§ **Work instruction**
Please copy the data exactly as it stands, minus the images.

§ **Records for this exercise**

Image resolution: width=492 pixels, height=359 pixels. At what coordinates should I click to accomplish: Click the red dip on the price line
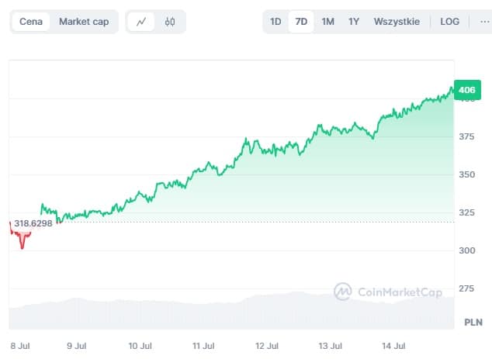click(23, 242)
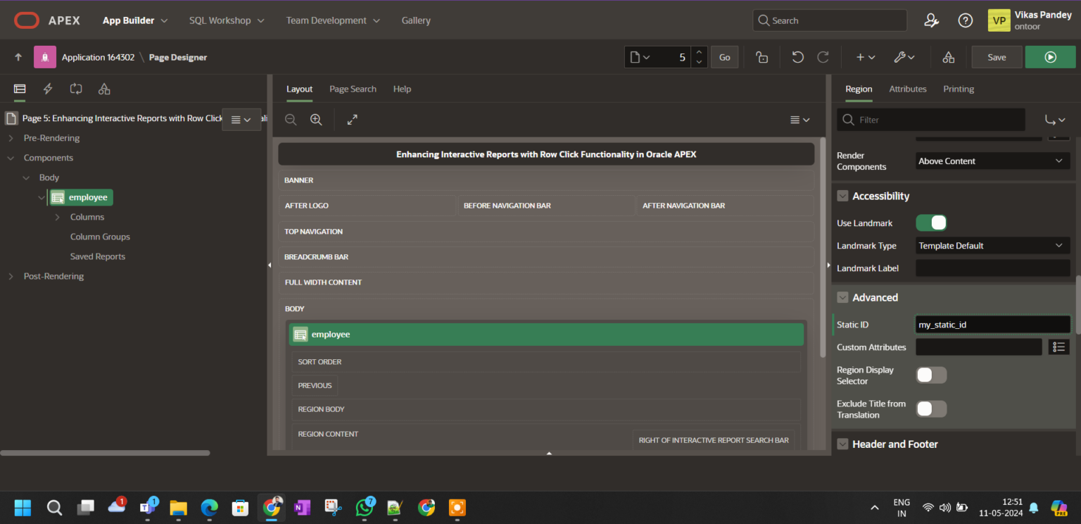Enable Exclude Title from Translation switch

point(931,409)
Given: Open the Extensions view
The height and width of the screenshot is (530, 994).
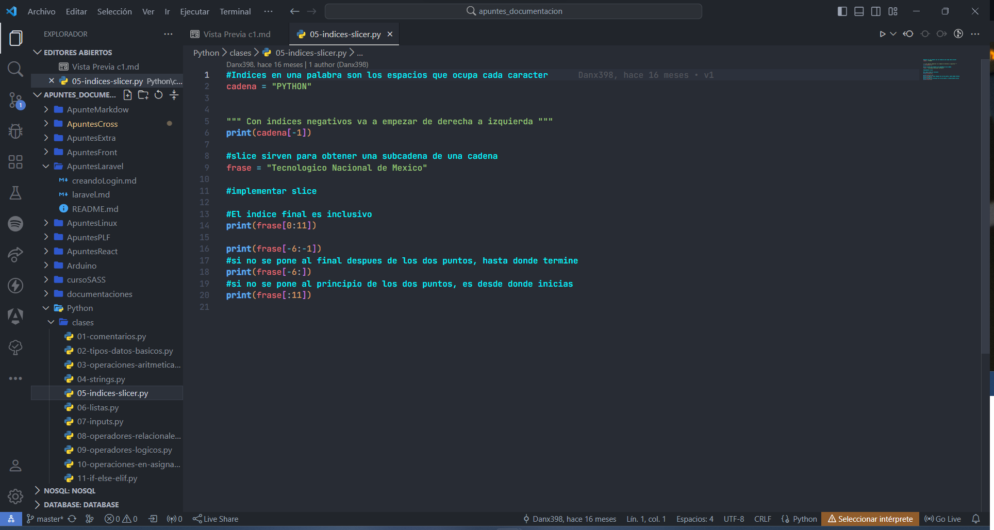Looking at the screenshot, I should (x=15, y=162).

§ **Completed task**
Image resolution: width=492 pixels, height=359 pixels. At what coordinates should I click to accomplish: Click the red dip on the price line
click(23, 242)
Enable Exclude Title from Translation switch

point(931,409)
Given: Open the Extensions view
The height and width of the screenshot is (530, 994).
Looking at the screenshot, I should (x=15, y=162).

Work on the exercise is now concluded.